Obviously Thanksgiving is a truly American holiday–food, family, and football–but for me its always been a little more. Through the past couple of years I’d gotten into looking at Thanksgiving as a time to do something nontraditional in my life. One year I traveled to Charlotte to eat soul food with the family I’d only heard about in stories (or even letters to prison). Another year I traveled to Tacoma to make a truly college but independent dinner with a completely different type of family (#trackhouse). Christmas would later be the time for the family I saw everyday, so it seemed that in times of thanks I needed to reach out and be with the people that I didn’t always show gratitude for.
OK, and that above has convinced me to completely change my direction on the feelings I had for this post. Originally I was planning and pointing out how much I missed Thanksgiving this year, when really I guess I did what I normally would (even if it did technically come a week later). I should mention the weird feeling I got explaining Thanksgiving to a class of kids who literally had no clue what I was talking about, but really I think those moments do more to remind me everything I miss from America.
Anyway, living in a foreign country full of people in the same situation with a pretty strong network of events or communication it seems pretty obvious that there’d be more than one somewhat traditional Thanksgiving celebration. Even the night before, gathered in an apartment for a “California beach” party wearing shorts and eating Costco sheet cake, a group of us were discussing what types of foods we’d contribute to the weekend potluck. I’d really considered trying to put something together at the last moment: mashed potatoes, fruit salad, steamed vegetables. I think apart from laziness I just lack any sort of equipment to make a decent dish (in my small sized kitchen), and despite being days away from a paycheck I was (as it always magically seems to be around this time of the month) strapped for cash. Thus, I decided to just pay the fee and enjoy the joys everyone else felt like sharing.

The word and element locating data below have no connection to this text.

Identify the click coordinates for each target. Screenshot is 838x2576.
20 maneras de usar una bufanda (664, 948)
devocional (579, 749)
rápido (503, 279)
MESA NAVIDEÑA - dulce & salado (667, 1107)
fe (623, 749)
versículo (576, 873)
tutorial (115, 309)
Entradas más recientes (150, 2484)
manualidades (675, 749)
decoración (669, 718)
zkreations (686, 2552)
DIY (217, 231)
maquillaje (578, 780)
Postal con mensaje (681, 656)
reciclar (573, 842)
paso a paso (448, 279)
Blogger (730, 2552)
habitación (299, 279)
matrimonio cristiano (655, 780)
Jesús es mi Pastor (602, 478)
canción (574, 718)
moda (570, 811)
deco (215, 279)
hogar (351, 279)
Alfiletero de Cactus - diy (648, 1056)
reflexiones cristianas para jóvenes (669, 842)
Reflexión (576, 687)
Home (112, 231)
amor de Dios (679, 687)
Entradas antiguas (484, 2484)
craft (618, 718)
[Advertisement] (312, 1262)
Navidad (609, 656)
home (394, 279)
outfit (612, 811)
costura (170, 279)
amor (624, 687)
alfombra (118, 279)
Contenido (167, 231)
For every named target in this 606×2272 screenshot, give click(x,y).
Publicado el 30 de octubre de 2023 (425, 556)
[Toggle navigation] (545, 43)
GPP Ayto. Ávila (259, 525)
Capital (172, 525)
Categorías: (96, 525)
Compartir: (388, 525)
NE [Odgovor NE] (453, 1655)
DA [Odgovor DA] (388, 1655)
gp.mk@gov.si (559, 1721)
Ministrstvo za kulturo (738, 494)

I think we were there for a good four hours, and damn I was glad we got there early. I think the last time I was at a potluck was my senior college year of cross country running, an annual event after our first home race, and that–after from delicious baked goods–had nothing to compete with this. There were Japanese, Irish, Vietnamese, Chinese, American, and so on dishes of all variety. It seemed like every time I finished my plate and felt like I was finally full, someone new would show up and put a different dish on the table. (Really, I should’ve thought ahead before typing this and eaten something because now I’m craving it all again). It really was a Thanksgiving dinner because I kept eating and feeling good and eating some more.
Apart from the food, it was really just good to see everyone again. I mentioned earlier about how obvious it would be that the powers that be would organize an event to get all us (majority American) foreigners together for the holiday, but I often forget just how many of us foreigners there are (a really bad problem when I have to avoid using someone’s name I’ve forgotten after three months). Not only foreigners, but also local Japanese people showed up to join in the celebration. As someone who usually spends a Sunday cleaning, vegging, or just generally sticking to his apartment, it was a good occasion to get out and enjoy the community that I can’t always interact with.
And the food, again, was fantastic. I even had to pull off the remnant of one of the five or so turkey’s they brought in because of how quickly they were devoured. Really between the Irish soup, the home-baked bread, the eggnog, and the no-bake cookies, the turkey was the least of my options. I really need to practice more varieties of cooking now, or at least figure out where everyone gets their ingredients. I think the biggest hub is Costco, and oh, how I long to get to Costco.